November 11th, 2021 | Garth Davis, Wren Laing

There have been encouraging changes in the impact investing market as it matures, with asset owners and fund managers now paying more attention to the ‘Social’ or ‘S’ in ESG, expanding from the initial more limited focus on environmental sustainability (the ‘E’).

One social issue which intersects both social and environment categories and has taken on increasing pan Canadian prominence is the structural undersupply of affordable housing. The need for more affordable housing has been well documented in Canada, with housing 34 percent more expensive than median income household earnings and the largest cities in Canada topping the list of the least affordable in North America. Less firmly articulated have been tangible solutions, and specifically the imperative role of private capital, in tackling the housing crisis.

A growing market

This is a global issue, not just a Canadian one, and what we can learn from looking abroad is that impact investing is a critical part of the solution. There’s a significant need for private capital to help respond to this supply shortage through both debt and equity models.

Investor interest is expanding, and capital is beginning to flow at pace in other parts of the world. For example, investment into affordable housing funds has been the largest contributor to the growth of the social impact investment market in the UK, making up 42% of the market which is estimated to be worth £5.1 billion ($6.7 billion). Many of the funds emerging provide equity-like finance to acquire or develop properties through lease-based structures. This is one part of the solution to the UK’s housing affordability problem where there is a housing shortage of 60,000 homes/year and where, like Canada, home prices have soared in recent years.

Financing from UK government agencies, as co-investors in the funds rather than simply their traditional grant funding role, has been a helpful signal of support as the UK market matures. The fund management landscape is also evolving; fund managers, once specialist impact managers, now include some of the leading global asset managers, launching funds to provide affordable and specialist housing as well as housing to address homelessness, many with aspirations of raising hundreds of millions.

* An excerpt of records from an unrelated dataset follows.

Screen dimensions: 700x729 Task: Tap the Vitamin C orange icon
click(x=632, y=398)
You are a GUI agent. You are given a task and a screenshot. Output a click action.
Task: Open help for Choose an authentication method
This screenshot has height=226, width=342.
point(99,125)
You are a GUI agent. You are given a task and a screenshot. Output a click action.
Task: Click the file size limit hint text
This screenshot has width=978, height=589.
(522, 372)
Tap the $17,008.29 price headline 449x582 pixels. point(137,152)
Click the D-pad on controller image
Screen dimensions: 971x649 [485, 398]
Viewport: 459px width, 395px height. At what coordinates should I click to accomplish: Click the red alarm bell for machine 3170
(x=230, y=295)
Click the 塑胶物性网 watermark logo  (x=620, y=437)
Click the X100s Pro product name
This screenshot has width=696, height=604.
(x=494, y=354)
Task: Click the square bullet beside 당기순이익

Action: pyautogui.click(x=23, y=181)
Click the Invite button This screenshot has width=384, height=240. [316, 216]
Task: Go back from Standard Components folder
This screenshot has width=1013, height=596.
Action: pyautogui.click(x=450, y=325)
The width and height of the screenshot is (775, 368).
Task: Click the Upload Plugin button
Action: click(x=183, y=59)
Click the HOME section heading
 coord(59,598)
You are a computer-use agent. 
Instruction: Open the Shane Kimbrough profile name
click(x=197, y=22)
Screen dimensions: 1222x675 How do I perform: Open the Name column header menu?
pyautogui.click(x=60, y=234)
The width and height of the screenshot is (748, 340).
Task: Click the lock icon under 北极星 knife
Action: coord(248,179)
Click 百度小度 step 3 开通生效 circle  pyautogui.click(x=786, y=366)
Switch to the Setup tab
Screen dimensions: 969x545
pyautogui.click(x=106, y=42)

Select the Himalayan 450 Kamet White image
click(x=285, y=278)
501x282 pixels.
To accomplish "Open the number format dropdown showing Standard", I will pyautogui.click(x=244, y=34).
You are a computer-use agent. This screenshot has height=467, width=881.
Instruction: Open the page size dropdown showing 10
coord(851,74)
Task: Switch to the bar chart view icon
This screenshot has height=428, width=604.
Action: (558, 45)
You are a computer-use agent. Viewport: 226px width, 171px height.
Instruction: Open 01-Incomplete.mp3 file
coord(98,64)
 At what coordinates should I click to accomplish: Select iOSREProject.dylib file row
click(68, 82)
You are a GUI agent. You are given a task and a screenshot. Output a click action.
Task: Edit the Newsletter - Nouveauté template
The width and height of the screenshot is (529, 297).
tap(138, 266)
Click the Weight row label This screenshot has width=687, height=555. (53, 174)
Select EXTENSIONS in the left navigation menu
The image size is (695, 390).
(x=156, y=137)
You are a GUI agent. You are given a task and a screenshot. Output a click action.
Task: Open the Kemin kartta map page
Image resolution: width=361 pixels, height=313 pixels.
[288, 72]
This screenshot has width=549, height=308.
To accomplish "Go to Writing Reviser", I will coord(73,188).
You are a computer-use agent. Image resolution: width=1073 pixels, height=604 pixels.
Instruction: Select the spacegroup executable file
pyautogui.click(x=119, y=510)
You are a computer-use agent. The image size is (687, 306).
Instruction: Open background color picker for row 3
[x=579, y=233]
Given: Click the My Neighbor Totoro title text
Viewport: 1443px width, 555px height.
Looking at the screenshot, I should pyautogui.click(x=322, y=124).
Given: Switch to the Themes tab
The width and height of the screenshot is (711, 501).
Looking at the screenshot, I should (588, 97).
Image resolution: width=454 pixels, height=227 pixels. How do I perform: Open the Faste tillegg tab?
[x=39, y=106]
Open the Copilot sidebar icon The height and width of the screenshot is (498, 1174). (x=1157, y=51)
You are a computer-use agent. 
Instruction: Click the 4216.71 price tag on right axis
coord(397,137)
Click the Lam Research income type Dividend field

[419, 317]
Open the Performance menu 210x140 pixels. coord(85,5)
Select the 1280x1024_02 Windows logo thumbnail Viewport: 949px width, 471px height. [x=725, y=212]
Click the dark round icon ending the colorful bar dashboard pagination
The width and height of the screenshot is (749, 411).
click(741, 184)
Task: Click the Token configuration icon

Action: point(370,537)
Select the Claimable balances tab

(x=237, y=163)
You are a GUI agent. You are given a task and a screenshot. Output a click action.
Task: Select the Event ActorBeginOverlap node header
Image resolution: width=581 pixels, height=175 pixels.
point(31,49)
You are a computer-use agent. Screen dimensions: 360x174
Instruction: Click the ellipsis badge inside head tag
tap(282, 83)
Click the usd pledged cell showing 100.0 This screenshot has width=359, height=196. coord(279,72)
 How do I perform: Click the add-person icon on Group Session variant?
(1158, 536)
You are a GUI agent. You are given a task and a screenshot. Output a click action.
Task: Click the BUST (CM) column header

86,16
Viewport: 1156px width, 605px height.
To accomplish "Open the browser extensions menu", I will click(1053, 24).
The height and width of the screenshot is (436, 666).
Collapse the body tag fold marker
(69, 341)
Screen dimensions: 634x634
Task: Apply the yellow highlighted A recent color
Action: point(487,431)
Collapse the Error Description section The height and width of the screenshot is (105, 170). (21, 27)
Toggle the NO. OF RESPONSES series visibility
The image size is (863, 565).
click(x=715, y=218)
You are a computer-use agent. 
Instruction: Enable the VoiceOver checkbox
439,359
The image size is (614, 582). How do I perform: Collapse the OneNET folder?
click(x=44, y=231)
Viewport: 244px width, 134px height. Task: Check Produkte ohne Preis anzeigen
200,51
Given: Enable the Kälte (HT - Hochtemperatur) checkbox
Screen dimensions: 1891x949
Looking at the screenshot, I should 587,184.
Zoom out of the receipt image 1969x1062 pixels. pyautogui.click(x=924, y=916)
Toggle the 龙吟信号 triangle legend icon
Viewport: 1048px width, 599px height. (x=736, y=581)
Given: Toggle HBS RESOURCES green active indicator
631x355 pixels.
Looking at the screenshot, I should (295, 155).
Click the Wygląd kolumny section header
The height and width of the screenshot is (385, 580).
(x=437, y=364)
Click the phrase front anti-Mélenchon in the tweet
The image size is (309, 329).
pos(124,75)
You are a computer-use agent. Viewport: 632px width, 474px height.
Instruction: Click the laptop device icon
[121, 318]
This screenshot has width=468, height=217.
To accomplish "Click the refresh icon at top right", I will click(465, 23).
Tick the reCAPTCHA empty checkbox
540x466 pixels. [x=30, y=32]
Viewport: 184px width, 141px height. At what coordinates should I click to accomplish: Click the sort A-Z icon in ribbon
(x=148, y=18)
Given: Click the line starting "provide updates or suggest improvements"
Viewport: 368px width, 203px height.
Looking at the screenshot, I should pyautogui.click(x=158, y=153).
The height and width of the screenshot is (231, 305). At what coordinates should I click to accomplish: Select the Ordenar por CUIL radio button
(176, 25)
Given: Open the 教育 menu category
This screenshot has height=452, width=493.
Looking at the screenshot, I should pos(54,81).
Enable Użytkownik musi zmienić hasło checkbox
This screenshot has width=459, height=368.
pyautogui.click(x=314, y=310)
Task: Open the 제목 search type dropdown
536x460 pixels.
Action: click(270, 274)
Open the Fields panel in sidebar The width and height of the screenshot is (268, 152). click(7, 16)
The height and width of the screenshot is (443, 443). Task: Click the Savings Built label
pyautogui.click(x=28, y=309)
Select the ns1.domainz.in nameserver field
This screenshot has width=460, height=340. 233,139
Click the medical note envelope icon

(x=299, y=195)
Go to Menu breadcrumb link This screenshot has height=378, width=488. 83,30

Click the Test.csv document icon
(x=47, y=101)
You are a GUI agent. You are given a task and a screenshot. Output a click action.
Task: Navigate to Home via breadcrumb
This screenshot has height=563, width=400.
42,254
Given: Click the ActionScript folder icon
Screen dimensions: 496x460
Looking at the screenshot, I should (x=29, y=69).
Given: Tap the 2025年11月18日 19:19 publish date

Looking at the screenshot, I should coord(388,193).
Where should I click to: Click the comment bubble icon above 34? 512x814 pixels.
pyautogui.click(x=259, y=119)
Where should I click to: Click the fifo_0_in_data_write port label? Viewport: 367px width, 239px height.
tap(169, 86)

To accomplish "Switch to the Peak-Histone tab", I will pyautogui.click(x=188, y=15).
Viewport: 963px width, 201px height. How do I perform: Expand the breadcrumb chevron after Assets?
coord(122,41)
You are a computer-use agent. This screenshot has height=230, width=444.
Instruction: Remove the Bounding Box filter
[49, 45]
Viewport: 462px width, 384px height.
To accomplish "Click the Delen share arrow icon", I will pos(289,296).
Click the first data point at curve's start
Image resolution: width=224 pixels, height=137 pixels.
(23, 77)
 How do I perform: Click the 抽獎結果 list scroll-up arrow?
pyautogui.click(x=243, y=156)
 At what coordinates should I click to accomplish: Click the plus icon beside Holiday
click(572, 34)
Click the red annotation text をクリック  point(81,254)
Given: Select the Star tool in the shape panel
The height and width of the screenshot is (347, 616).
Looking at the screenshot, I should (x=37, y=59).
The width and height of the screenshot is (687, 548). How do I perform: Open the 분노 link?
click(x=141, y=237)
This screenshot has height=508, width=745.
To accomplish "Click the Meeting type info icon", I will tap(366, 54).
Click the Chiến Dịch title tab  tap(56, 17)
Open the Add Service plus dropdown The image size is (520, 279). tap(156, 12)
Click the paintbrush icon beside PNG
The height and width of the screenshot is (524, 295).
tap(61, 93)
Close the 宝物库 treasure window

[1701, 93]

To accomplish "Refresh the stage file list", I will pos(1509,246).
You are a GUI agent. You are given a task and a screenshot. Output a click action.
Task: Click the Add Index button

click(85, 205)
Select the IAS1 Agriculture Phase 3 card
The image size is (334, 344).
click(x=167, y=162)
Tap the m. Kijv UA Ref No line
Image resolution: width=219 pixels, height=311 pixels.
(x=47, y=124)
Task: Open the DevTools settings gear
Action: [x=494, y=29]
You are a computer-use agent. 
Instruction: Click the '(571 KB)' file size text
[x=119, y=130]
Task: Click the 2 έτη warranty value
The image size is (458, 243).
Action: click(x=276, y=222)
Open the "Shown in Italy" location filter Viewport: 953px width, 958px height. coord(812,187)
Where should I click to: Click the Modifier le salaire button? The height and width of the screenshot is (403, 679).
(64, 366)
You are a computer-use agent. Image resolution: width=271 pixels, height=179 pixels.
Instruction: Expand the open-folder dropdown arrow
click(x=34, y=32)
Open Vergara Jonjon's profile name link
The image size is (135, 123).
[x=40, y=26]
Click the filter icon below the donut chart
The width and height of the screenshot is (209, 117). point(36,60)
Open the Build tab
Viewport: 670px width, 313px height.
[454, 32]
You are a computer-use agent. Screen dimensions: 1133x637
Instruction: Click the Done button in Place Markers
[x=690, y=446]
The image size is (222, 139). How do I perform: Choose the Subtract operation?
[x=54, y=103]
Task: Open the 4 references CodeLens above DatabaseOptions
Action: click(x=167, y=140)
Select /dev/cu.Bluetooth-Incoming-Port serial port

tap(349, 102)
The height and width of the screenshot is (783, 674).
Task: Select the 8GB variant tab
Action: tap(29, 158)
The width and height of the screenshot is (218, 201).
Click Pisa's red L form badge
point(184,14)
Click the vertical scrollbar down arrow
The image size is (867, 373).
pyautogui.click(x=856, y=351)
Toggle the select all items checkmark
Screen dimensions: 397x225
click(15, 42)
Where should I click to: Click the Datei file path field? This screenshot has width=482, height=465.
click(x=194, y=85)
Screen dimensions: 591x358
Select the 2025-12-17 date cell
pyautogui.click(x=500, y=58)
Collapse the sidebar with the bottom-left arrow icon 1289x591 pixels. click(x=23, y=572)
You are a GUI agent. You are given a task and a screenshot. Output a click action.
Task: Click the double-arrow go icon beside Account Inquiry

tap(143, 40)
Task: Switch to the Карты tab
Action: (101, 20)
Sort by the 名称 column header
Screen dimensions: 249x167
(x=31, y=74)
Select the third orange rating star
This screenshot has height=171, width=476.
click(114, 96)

The amount of institutional investment flowing into this sector is due to the strong financial case for affordable housing funds: portfolio diversification, long-term index-linked income, combined with the significant demand for private capital.

What are we seeing in Canada?

CMHC has the ‘aspirational goal’ of eliminating housing need by 2030. While efforts have increased towards this end, for example CMHC’s Affordable Housing Innovation Fund and New Market Funds’ own affordable housing funds, we are only now starting to see the investor appetite in Canada that has emerged in the UK, despite a similar scope of problem and opportunity set.

Impact investment into affordable housing in Canada is of course not new, but there remain few funds that commit to delivering affordable housing in perpetuity based on community needs, working in partnership with local housing stakeholders. This community partnership approach is essential to investing in housing which works over the long-term.

Barriers to scaling up impact investment into affordable housing in Canada

Most ‘affordable housing’ in Canada is provided via mandates to private developers as part of larger, market-rate developments. The types of housing delivered through these developments is often limited to smaller, one-bedroom and studio units, unsuitable for the many families in need of affordable homes.

Additionally, the tenure length where affordability is limited to 10-20 years is inadequate because once that initial period expires, the housing often reverts to market rate, leading to security of tenure issues and impact loss over time. To make a sustainable impact, affordability should ideally be in perpetuity, built into lease and partnership agreements from the outset.

What we mean by ‘affordable’ also needs to be refined. While the standard definition links affordable rents to market rents, with growth of market rents consistently outpacing growth of incomes, affordability decreases over time. A more appropriate measure of affordability would be income-based, setting affordable rents at a maximum proportion of median net household incomes, adjusted for geography and number of bedrooms.

Lastly, there are secondary issues like housing investment activity inflating property valuations, unintentionally pricing out the beneficiaries that investors like public pension plans serve. These negative impacts need to be better understood and reported on as the sector grows.

Many of the above challenges are not unique to Canada. We can again look to social investment markets that have had a head start to avoid pitfalls and ensure that as the market here continues to grow, quality and suitability of the housing being delivered, and impact integrity, are at its core.

Standardizing impact management approaches

Accompanying the rapid market growth in the UK has been questions and inconsistencies about the way that impact is measured, monitored and reported. While many fund managers and housing providers have developed positive partnerships, there is not always transparency around the risk and return characteristics of investments or honesty about the impact additionality – that is, the actual impact that is achieved – from any given investment.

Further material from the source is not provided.